Tufnell initially planned on doing his own take on Andy Warhol’s “Campbell’s Soup Cans” but ultimately decided he needed to narrow his scope, experimenting with other kinds of food before settling on chicken soup. See the videos and photos below to get a closer look at Tufnell’s project, and don’t miss our interview for additional insight into Tufnell’s creative process.

Video: Chicken Soup Is Not Good for the Soul

Here’s our interview with artist Sam Tufnell.

Sam Tufnell Interview

1. What was the biggest challenge in creating this series?

Of all the series I’ve worked on, this was the most challenging as it combined multiple mediums.  The first step was making the actual sculpture from soup, which involved a more traditional process of casting and mold making.
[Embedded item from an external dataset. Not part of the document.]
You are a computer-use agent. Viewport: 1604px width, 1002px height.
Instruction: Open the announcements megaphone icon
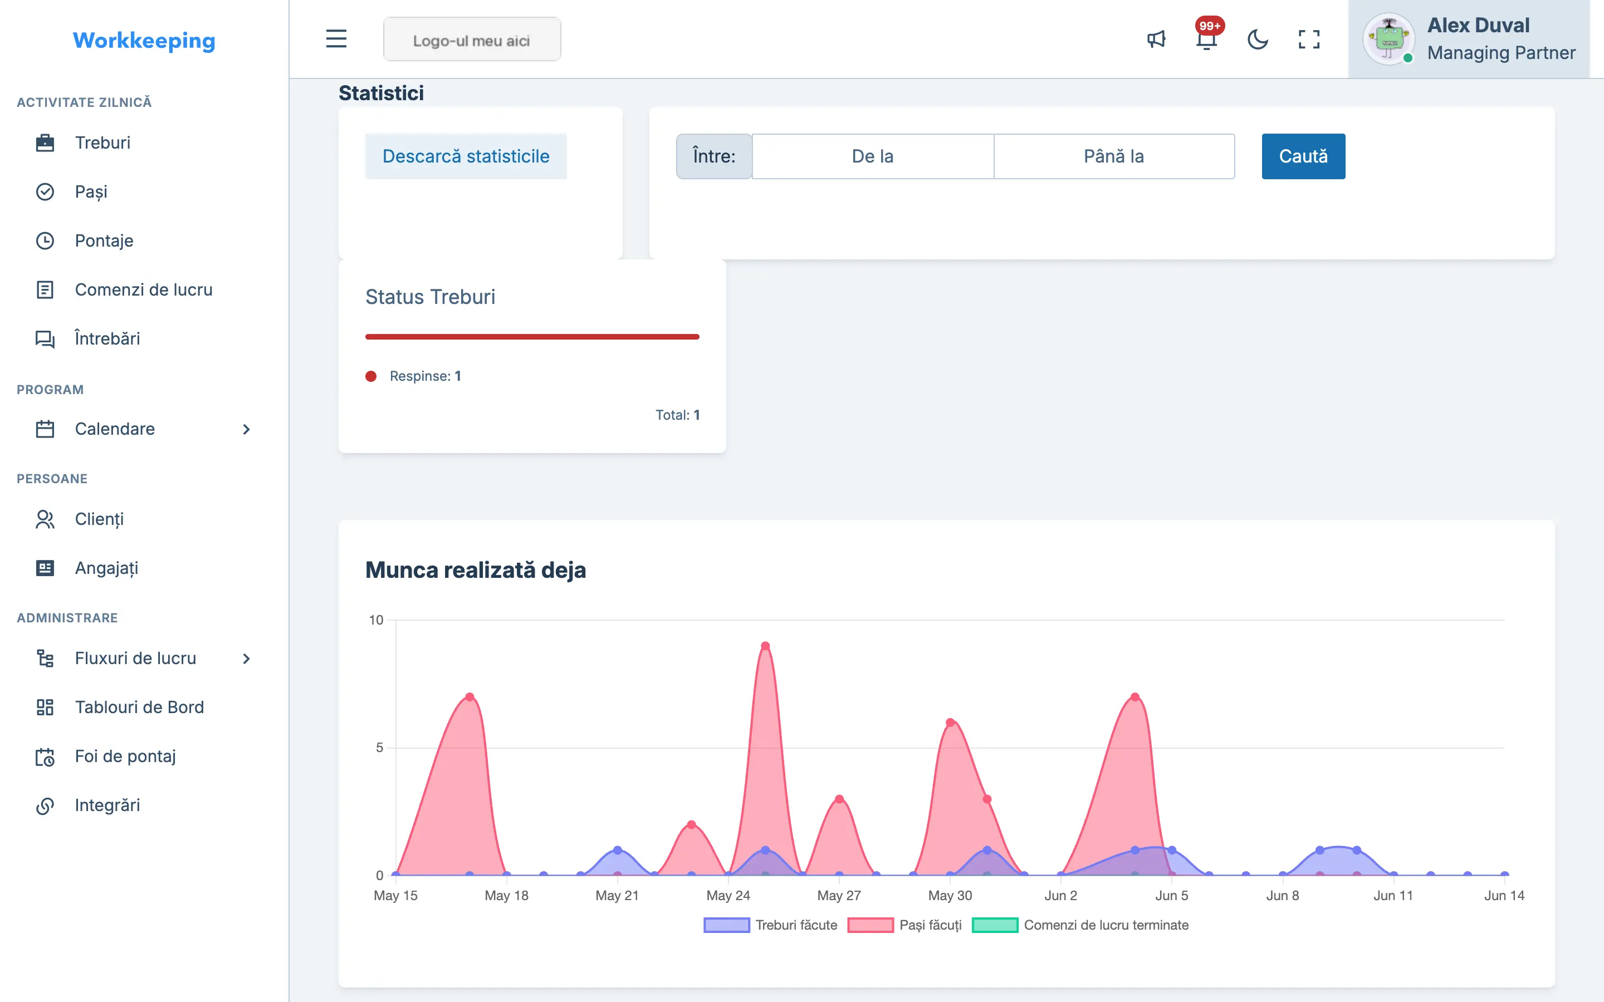pyautogui.click(x=1156, y=39)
Next, I began photographing the work which eventually led to me creating a video time lapse of individual stills. To speed up the process, I would heat up the space into the 90’s so by the time the shoot was complete it felt a lot like I had actually been in the soup kitchen. Mentally the most exhausting part was switching gears from sculpture to photography to digital editing but physically it was all those sweaty hours behind the camera smelling like chicken grease.

2. What cameras, lenses, and lighting gear (or lighting setups) were used to create the videos?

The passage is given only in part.